== What to do ==
From the first line to the last, copy the data below word for word.

=== Material to process ===

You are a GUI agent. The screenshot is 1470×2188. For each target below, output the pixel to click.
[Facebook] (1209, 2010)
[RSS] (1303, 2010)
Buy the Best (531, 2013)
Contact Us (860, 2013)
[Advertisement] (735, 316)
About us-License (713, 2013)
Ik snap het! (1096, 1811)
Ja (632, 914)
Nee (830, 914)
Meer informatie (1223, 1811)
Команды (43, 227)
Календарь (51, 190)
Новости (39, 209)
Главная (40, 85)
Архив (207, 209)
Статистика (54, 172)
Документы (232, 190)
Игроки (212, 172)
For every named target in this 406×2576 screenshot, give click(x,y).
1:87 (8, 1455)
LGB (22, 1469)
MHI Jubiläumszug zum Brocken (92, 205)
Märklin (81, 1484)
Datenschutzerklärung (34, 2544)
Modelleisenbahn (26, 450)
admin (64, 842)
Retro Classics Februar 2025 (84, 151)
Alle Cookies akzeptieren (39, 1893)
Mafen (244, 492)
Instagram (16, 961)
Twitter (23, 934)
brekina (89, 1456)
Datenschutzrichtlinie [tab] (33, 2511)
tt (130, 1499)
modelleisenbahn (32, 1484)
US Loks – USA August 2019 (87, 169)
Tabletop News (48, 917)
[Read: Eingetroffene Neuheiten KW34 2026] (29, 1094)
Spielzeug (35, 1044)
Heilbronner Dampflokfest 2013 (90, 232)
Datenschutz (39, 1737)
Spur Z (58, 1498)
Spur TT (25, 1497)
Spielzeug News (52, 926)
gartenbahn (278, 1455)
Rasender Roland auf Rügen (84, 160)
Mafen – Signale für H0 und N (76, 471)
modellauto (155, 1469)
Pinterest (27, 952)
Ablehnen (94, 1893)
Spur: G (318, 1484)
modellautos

===

== Exercise result ==
You are a GUI agent. The screenshot is 1470×2188. For each target below, output the pixel to click.
[Facebook] (1209, 2010)
[RSS] (1303, 2010)
Buy the Best (531, 2013)
Contact Us (860, 2013)
[Advertisement] (735, 316)
About us-License (713, 2013)
Ik snap het! (1096, 1811)
Ja (632, 914)
Nee (830, 914)
Meer informatie (1223, 1811)
Команды (43, 227)
Календарь (51, 190)
Новости (39, 209)
Главная (40, 85)
Архив (207, 209)
Статистика (54, 172)
Документы (232, 190)
Игроки (212, 172)
For every named target in this 406×2576 screenshot, give click(x,y).
1:87 (8, 1455)
LGB (22, 1469)
MHI Jubiläumszug zum Brocken (92, 205)
Märklin (81, 1484)
Datenschutzerklärung (34, 2544)
Modelleisenbahn (26, 450)
admin (64, 842)
Retro Classics Februar 2025 (84, 151)
Alle Cookies akzeptieren (39, 1893)
Mafen (244, 492)
Instagram (16, 961)
Twitter (23, 934)
brekina (89, 1456)
Datenschutzrichtlinie [tab] (33, 2511)
tt (130, 1499)
modelleisenbahn (32, 1484)
US Loks – USA August 2019 (87, 169)
Tabletop News (48, 917)
[Read: Eingetroffene Neuheiten KW34 2026] (29, 1094)
Spielzeug (35, 1044)
Heilbronner Dampflokfest 2013 (90, 232)
Datenschutz (39, 1737)
Spur Z (58, 1498)
Spur TT (25, 1497)
Spielzeug News (52, 926)
gartenbahn (278, 1455)
Rasender Roland auf Rügen (84, 160)
Mafen – Signale für H0 und N (76, 471)
modellauto (155, 1469)
Pinterest (27, 952)
Ablehnen (94, 1893)
Spur: G (318, 1484)
modellautos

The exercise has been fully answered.